Inez Tan – This is where I won’t be alone

A friend recommended me the recent book of Inez Tan, This is where I won’t be alone, and above that got me a copy signed by the author delivered to a conference in Korea I attended.

This book is a collection of short stories published in various media over the years, where the connecting thread are feelings about home versus displacement. As one who has lived in a completely different cultural surrounding than my original one for nearly ten years, many of these stories resonated within me and recalled similar feelings.

Here are comments to some of the stories, but I try not to spoil the pleasure of reading them yourself: The starting one is Edison and Curie, a gripping story about brother and sister, him being a genius, and their development. Nice story, well built up, I was only a bit unsatisfied about the ending. Oyster tells the story of life of a bag of Oyssters, absolutely great!

The story Lee Kuan Yew Is Not Always the Answer is about a young teacher in Singapore reflecting on the history of Singapore as well as her own development:

In the past, our leaders fought their battles to determine what we were not. We were not a British colony. We were not a communist state. We were not part of Malaysia. The struggle now has been to define what we are. Adolescence – we can relate to that, especially those of us who haven’t quite figured our way out of it yet.

The next piece, The Colony, is one of my favorites, and also provides the book title. A story about ants, humans, and living together. Following is Why, Grandmother, a very short piece, just three pages, but with few words a full world of memories is created. I liked it a lot, despite the fact that I cannot really explain why. The following story, Tragic Flaws, is the one I liked the least. I wasn’t sure whether the broken English was on purpose, I couldn’t really relate to the story.

Single is a story about lost, or failed, love. Talking to Strangers is again a piece I liked a lot, talking about crossings of lives and surprising developments, missed opportunities. The Princess and the Dragon tells the story of a little princess facing a everything devouring dragon, and somehow taming it. I liked the dragon, he was such a lazy bun. Reproduction, another very short story of three pages, ingenuously tells us how incidental our partnerships often can be.

Dear Famous Poet is again turning around courtship, in particular the nervousness of boy bringing out a girl to a poet’s reading. The tension between the high values of poetry, the expectation of excellence, the story how it all came up to this date, is a moving story of young love. My favorite quote from the book is also from it:

We live our lives like strobe light flashes, hoping that the next burst will make sense after the next. Is that reverence or fear? Is that a series of excuses, or is it all there is?

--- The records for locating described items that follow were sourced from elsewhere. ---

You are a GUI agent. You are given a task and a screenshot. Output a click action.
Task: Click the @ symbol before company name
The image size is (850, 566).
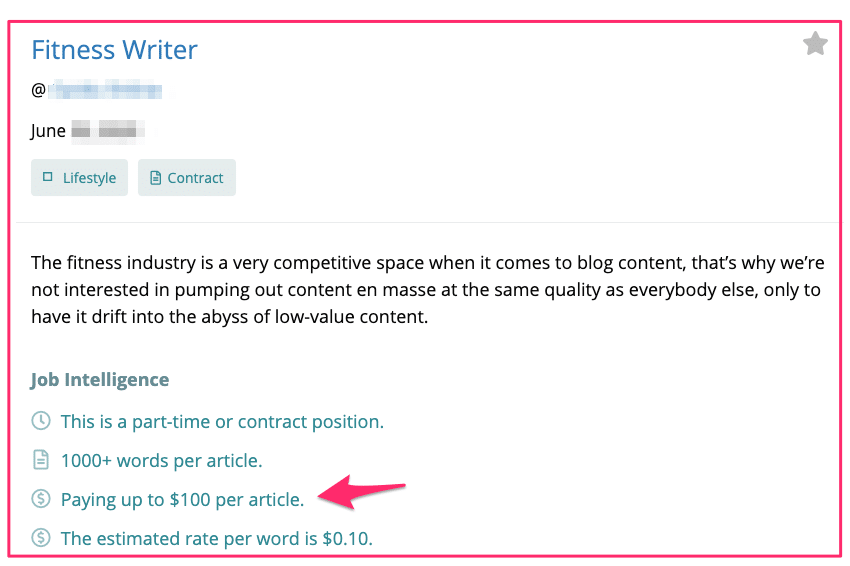point(38,90)
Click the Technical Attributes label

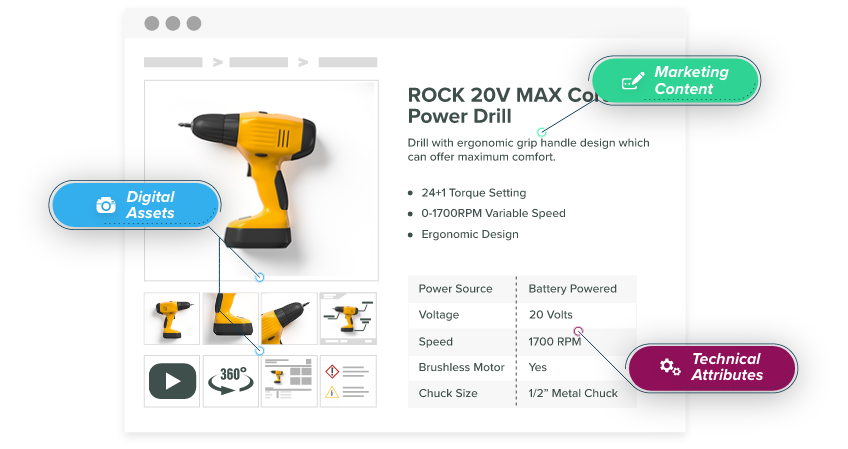[727, 367]
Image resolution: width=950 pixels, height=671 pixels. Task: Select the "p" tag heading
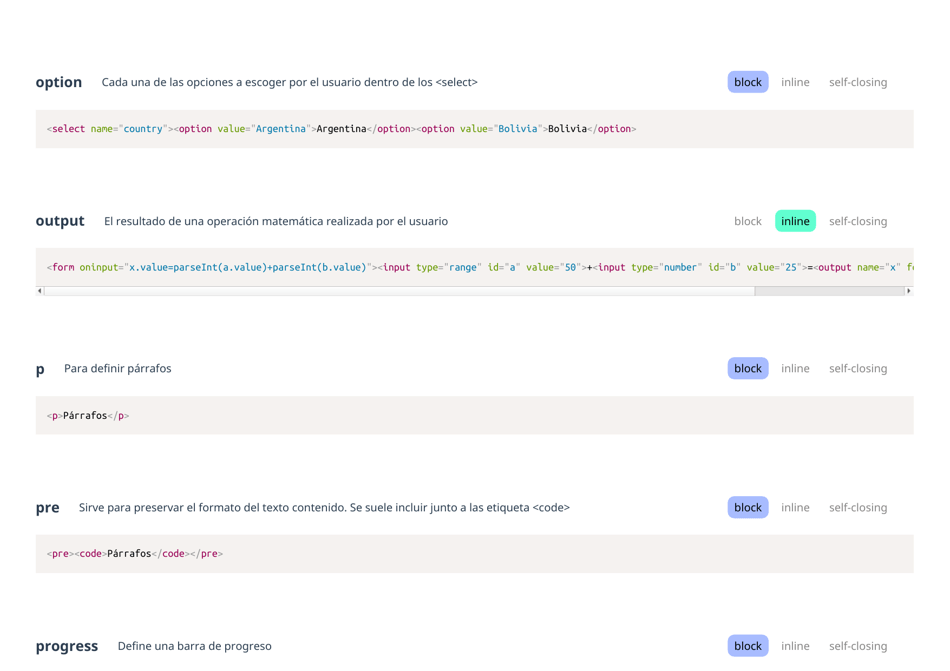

Home, the shortest story with just two pages, contrasts the meaning of “home” with a disappearing McDonald’s. Very funny and interesting. I often miss a way to express the German “Heimat” in English, because it has so much more connotations then I know of “home”.

You were the one who told me that home is something we have to make for ourselves.

The last story, One the Moon, relates stories from a moon base and how people deal with their lives there. Sometimes living abroad does seem like living on the moon.

I am very grateful to Stella for introducing me to this very nice book, and to Inez for signing me a copy. It was a great book, and my daughter enjoyed “reading” it, too. Well, especially looking at the beautiful Inez Tan 😉 If you get your hand on this book, I heartily recommend reading it, especially if you have or had times wondering what home, loneliness, and “Heimat” is.